Răspuns Load balancing with refusal

  • 25 mai 2012 09:36
     
     

    So I have what I'd like to think is a really trivial problem to solve, and thus this may be a stupid question :)

    I have tasks of work to process, each represented by a message in an external queue. I want to create a simple dataflow that pulls down a message & passes it to a load-balanced set of consumers, most likely scaling to some availability criteria. Critically however, I want to arrange so that messages are only queried (i.e. the source waits) if the consumers are fully loaded.

    I tried to construct something with either a single action block set to max parallelism & async delegates, or a bufferblock linked to multiple bounded action blocks with sync delegates, but in both cases, I seemed to end up hitting an issue whereby buffering meant that I'd get more messages pulled down than can be processed. An example output with 2 action blocks linked:

    • Pulled message 1
    • Processing message 1
    • Pulled message 2
    • Processing message 2
    • Pulled message 3
    • Pulled message 4

    At this point the input buffer then blocks from SendAsync (and waiting on that). What I want is so that message 3 is only pulled down from the external queue when one of the consumers is ready to process it. From what I understand, ActionBlock has both a processing & an accepting queue & it is the latter that is tripping me up here. Am I effectively desiring ActionBlock to be entirely synchronous?

    Is the Dataflow API the right choice? I could probably put this together with Tasks directly but the simplicity & reuse of an existing API at a higher level of abstraction has appeal.

    Thanks in advance for help & suggestions.

    (Please note that I don't have access to await & async (NET & C#4 only))

Toate mesajele

  • 25 mai 2012 13:29
     
     Răspuns

    You can create one ActionBlock, set its MaxDegreeOfParallelism to unbounded and then set its BoundedCapacity to some small number. This way, the block will only consume as many items as you specifier and never more.

    Unfortunately for you, you can only set BoundedCapacity, which is the sum of items being processed and the items in the input queue of the block (and the items in the output queue, but ActionBlock doesn't have one of those). I think what you want is to set the size of the input queue to zero, but doing so is not possible.

    But I think setting BoundedCapacity should work well enough, although it means you are effectively setting an upper limit to the degree of parallelism as well.

  • 25 mai 2012 17:22
     
      Are cod

    Another option might be to create a block that behaves the way you want.

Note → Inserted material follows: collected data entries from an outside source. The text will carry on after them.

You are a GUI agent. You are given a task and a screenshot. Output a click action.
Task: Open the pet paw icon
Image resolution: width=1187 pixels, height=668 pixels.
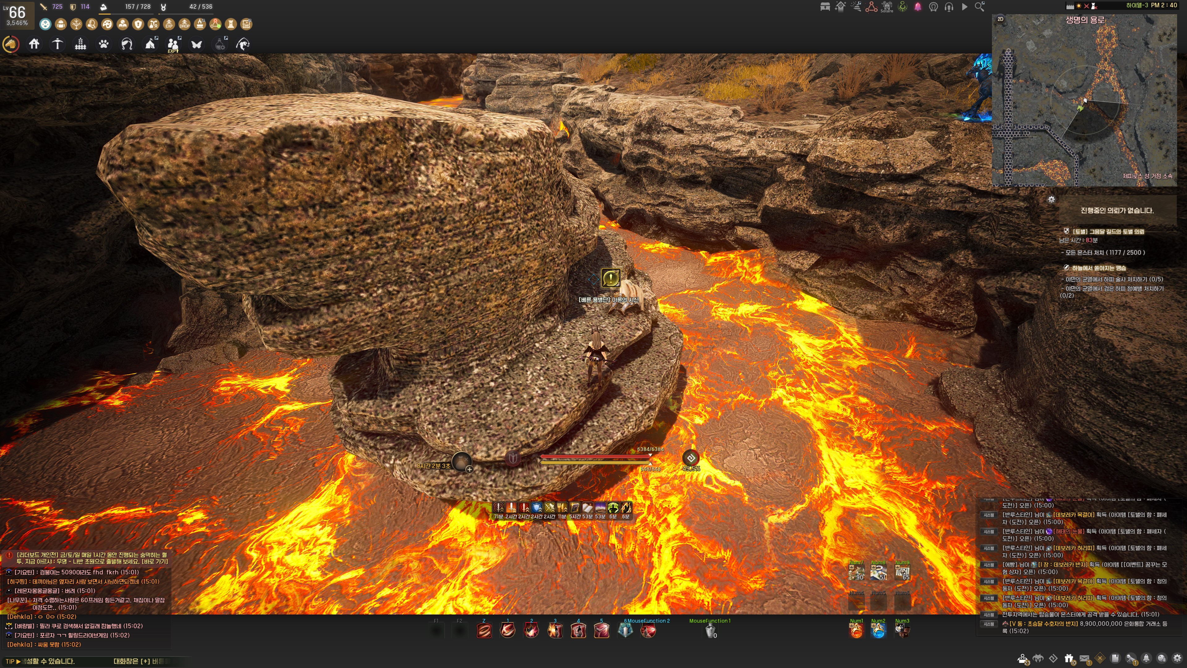tap(104, 44)
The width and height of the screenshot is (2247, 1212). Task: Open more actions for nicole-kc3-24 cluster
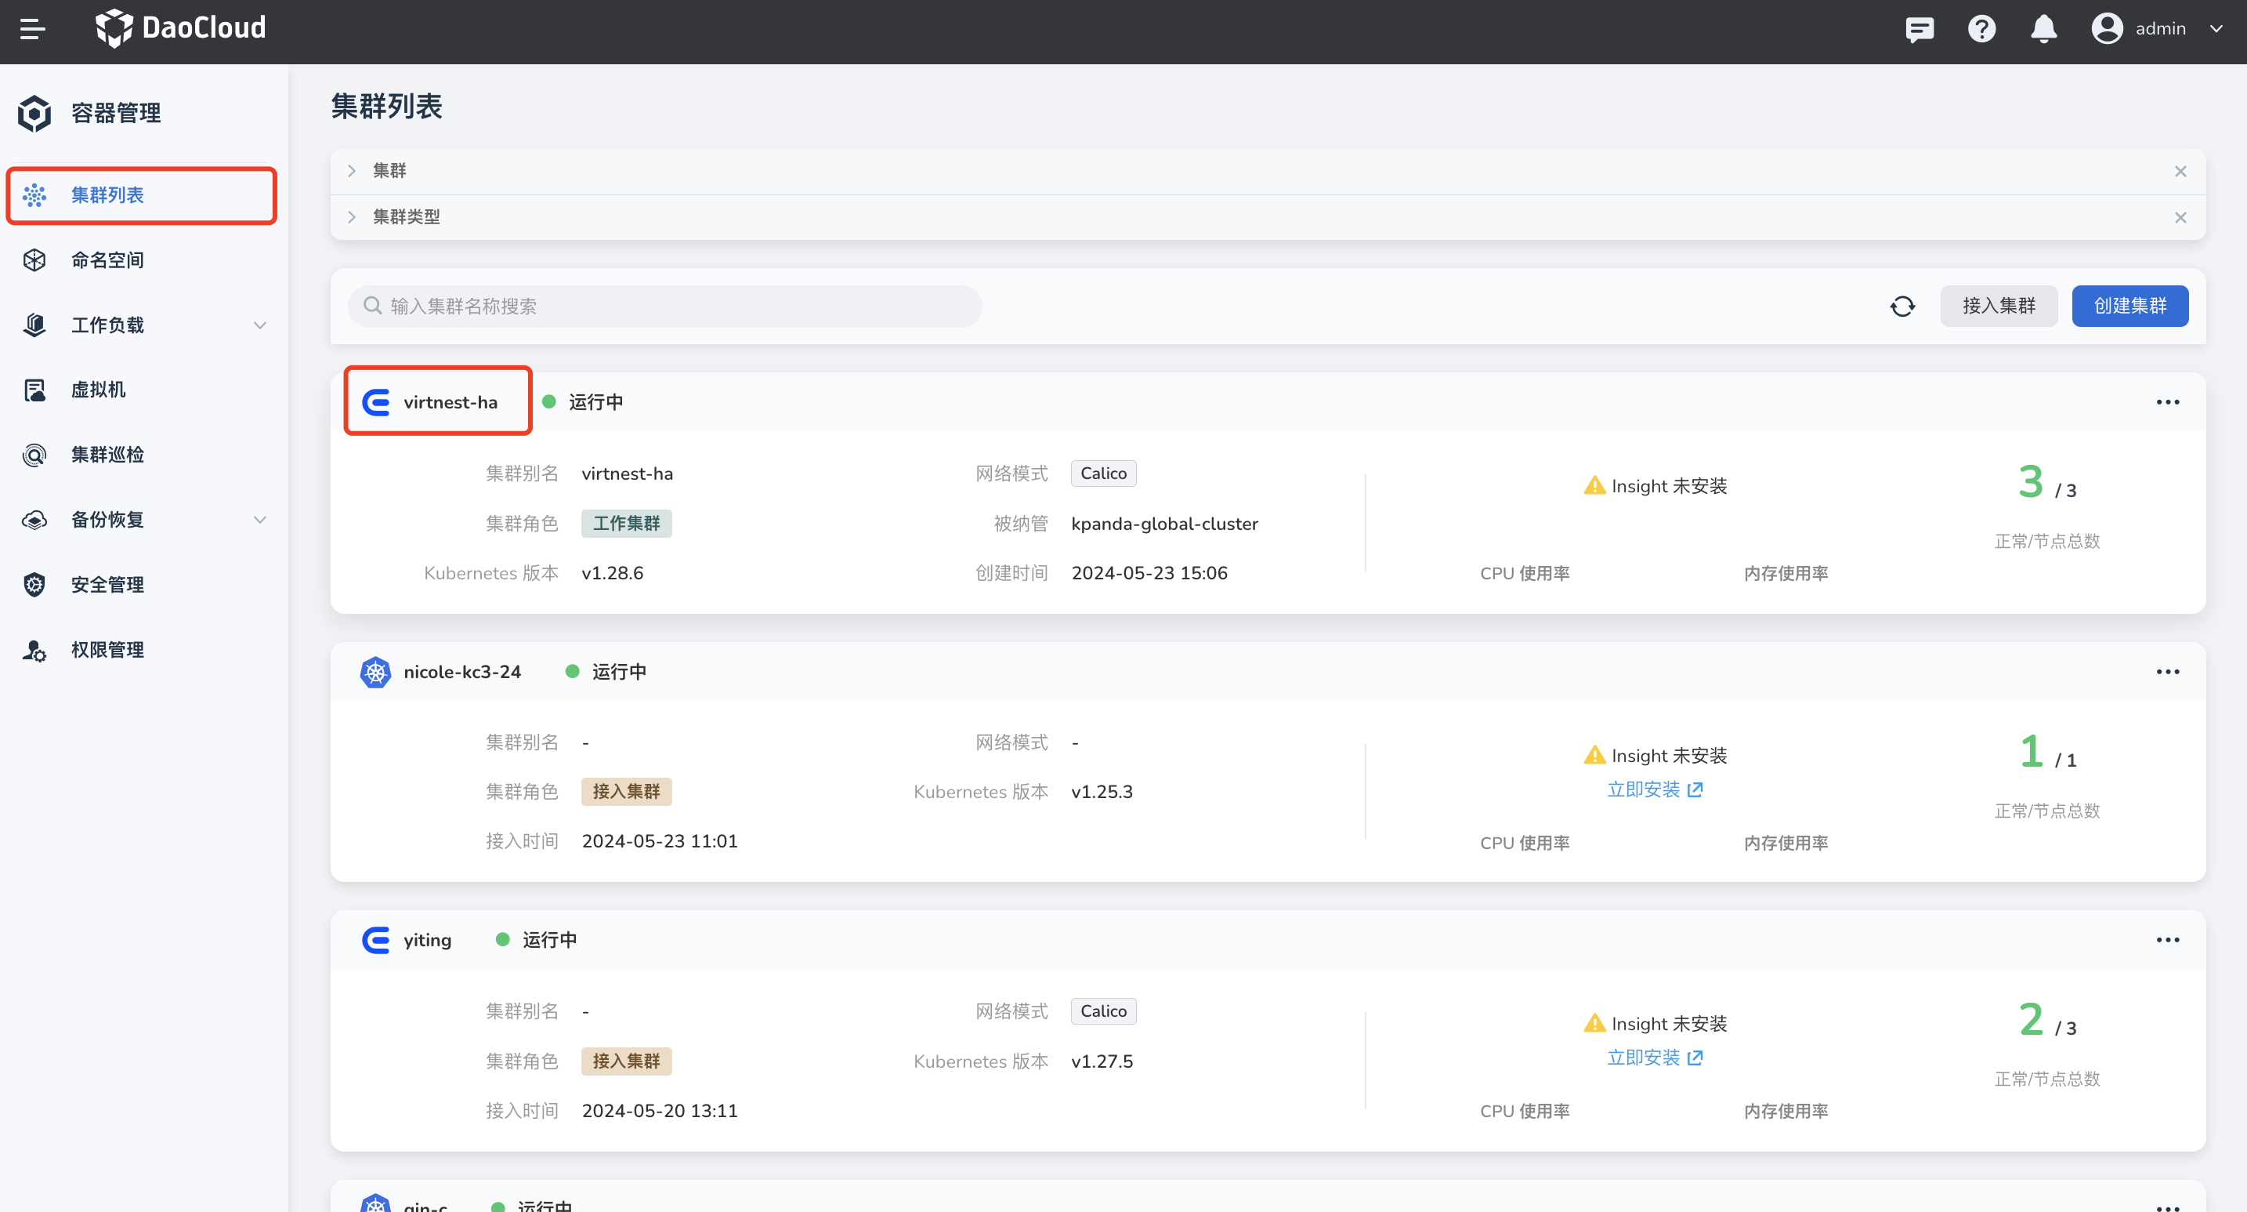(x=2167, y=672)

To achieve this, you could use the fact that when an item is offered to a block, it can postpone it and consume it at some later time. Then, as long as there are some offered items, you would always have one Task that is waiting to be started. Thanks to that Task, you can take advantage of load-balancing done by the TaskScheduler.

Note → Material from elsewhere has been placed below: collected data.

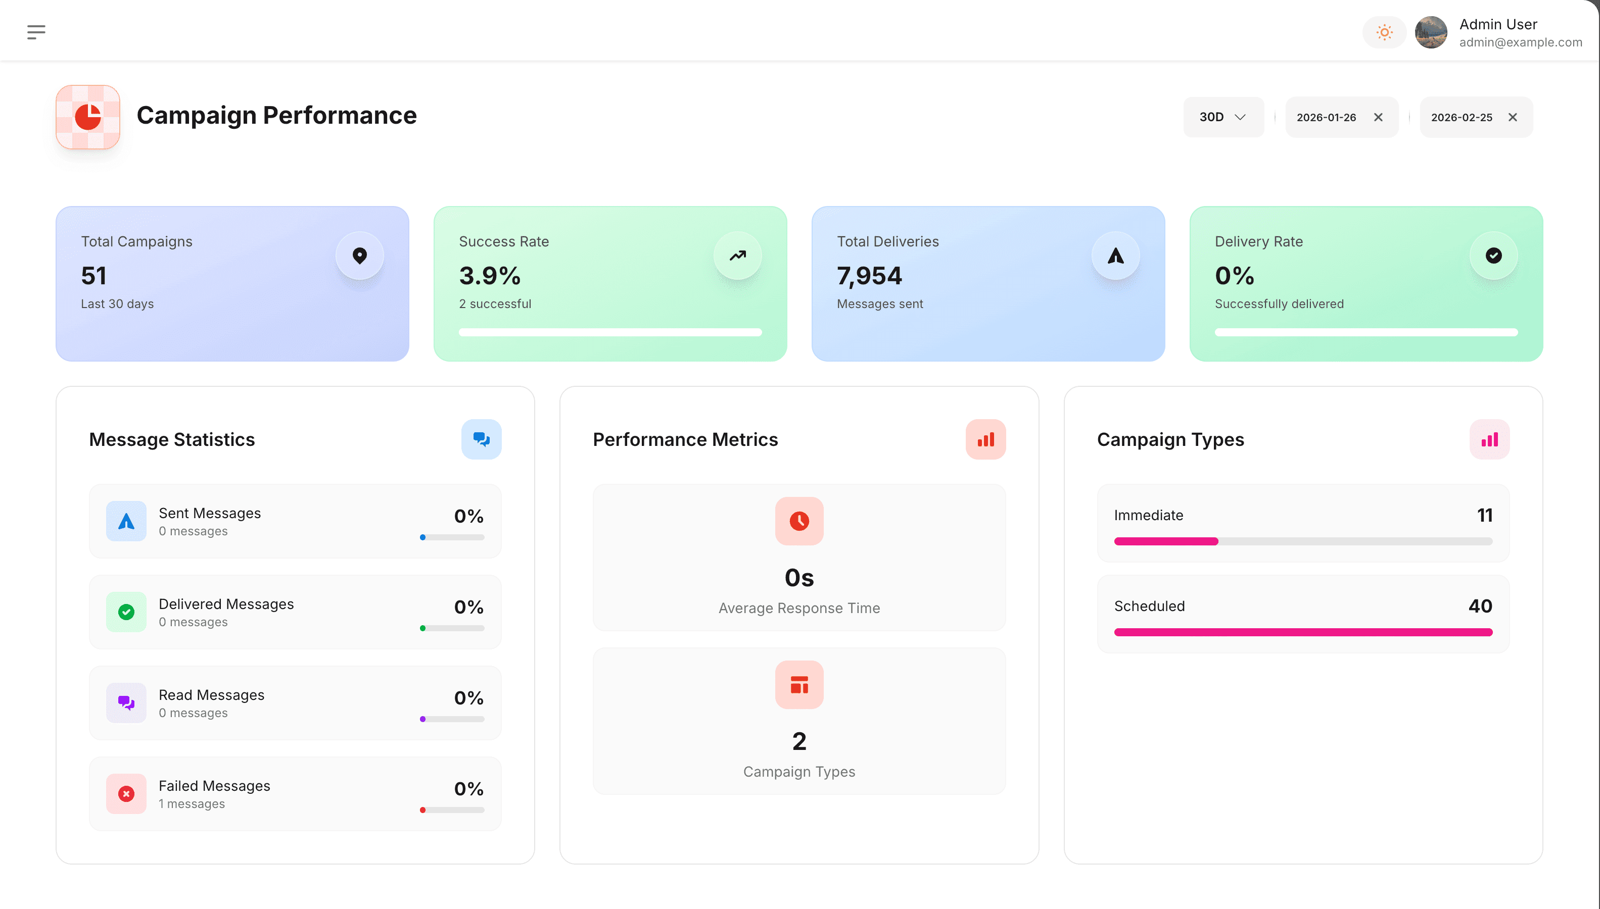1600x909 pixels.
Task: Click the clock icon above Average Response Time
Action: [x=799, y=521]
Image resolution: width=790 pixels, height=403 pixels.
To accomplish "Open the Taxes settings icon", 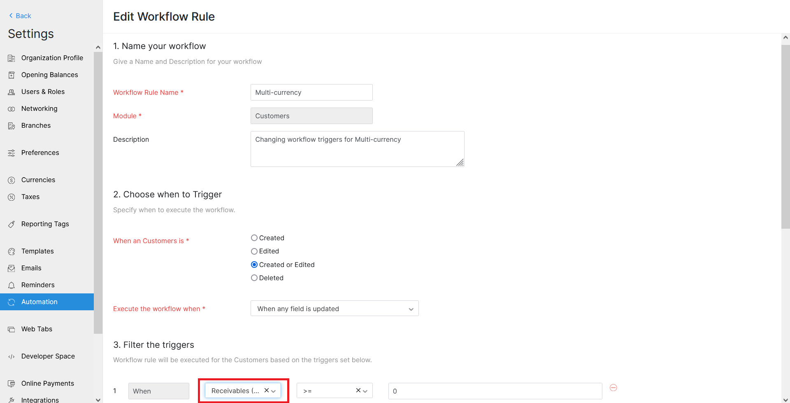I will pos(12,197).
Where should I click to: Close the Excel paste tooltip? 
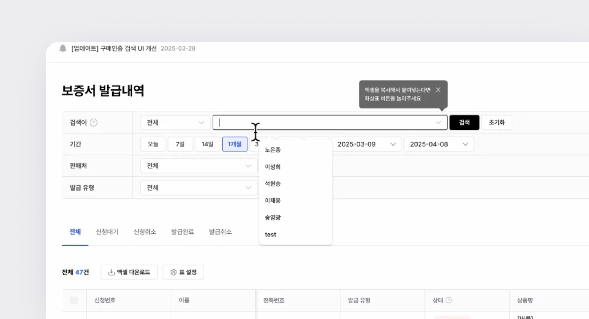(x=438, y=90)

    class UnboundedActionBlockWithoutQueue<T> : ITargetBlock<T>
    {
        private readonly Action<T> m_action;
        private readonly TaskFactory m_taskFactory;
    
        private readonly ConcurrentQueue<Tuple<ISourceBlock<T>, DataflowMessageHeader>> m_offeredMessages =
            new ConcurrentQueue<Tuple<ISourceBlock<T>, DataflowMessageHeader>>();
    
        private bool m_shouldStartNewTask = true;
    
        private bool m_completed = false;
    
        private int m_runningTasks;
    
        private readonly TaskCompletionSource<bool> m_completionSource = new TaskCompletionSource<bool>();
    
        private readonly object m_lock = new object();
    
        public UnboundedActionBlockWithoutQueue(Action<T> action, TaskScheduler scheduler = null)
        {
            m_action = action;
            m_taskFactory = new TaskFactory(scheduler ?? TaskScheduler.Current);
        }
    
        public DataflowMessageStatus OfferMessage(
            DataflowMessageHeader messageHeader, T messageValue, ISourceBlock<T> source, bool consumeToAccept)
        {
            // we need source to postpone
            if (source == null)
                return DataflowMessageStatus.Declined;
    
            lock (m_lock)
            {
                Console.WriteLine("Enqueued {0}.", messageValue);
                m_offeredMessages.Enqueue(Tuple.Create(source, messageHeader));
    
                if (m_shouldStartNewTask)
                {
                    m_shouldStartNewTask = false;
                    StartNewTask();
                }
    
                return DataflowMessageStatus.Postponed;
            }
        }
    
        private void TaskIntro()
        {
            lock (m_lock)
            {
                m_runningTasks++;
    
                Console.WriteLine("Started Task, {0} running Tasks.", m_runningTasks);
    
                if (m_offeredMessages.Count > 1)
                    StartNewTask();
                else
                {
                    Console.WriteLine("Queue is almost empty.");
                    m_shouldStartNewTask = true;
                }
            }
        }
    
        private void TaskOutro()
        {
            lock (m_lock)
            {
                m_runningTasks--;
    
                if (m_runningTasks == 0 && m_completed)
                    m_completionSource.TrySetResult(true);
    
                Console.WriteLine("Task finished, {0} running Tasks.", m_runningTasks);
            }
        }
    
        private void StartNewTask()
        {
            Console.WriteLine("Starting Task.");
    
            m_taskFactory.StartNew(
                () =>
                {
                    TaskIntro();
    
                    ProcessQueue();
    
                    TaskOutro();
                });
        }
    
        private void ProcessQueue()
        {
            Tuple<ISourceBlock<T>, DataflowMessageHeader> tuple;
            while (m_offeredMessages.TryDequeue(out tuple))
            {
                bool consumed;
                T value = tuple.Item1.ConsumeMessage(tuple.Item2, this, out consumed);
                if (consumed)
                    m_action(value);
            }
        }
    
        public void Complete()
        {
            lock (m_lock)
            {
                m_completed = true;
            }
        }
    
        public void Fault(Exception exception)
        {
            throw new NotSupportedException();
        }
    
        public Task Completion
        {
            get { return m_completionSource.Task; }
        }
    }

    This code is only basic, you might need to add support for Fault() or MaxMessagesPerTask.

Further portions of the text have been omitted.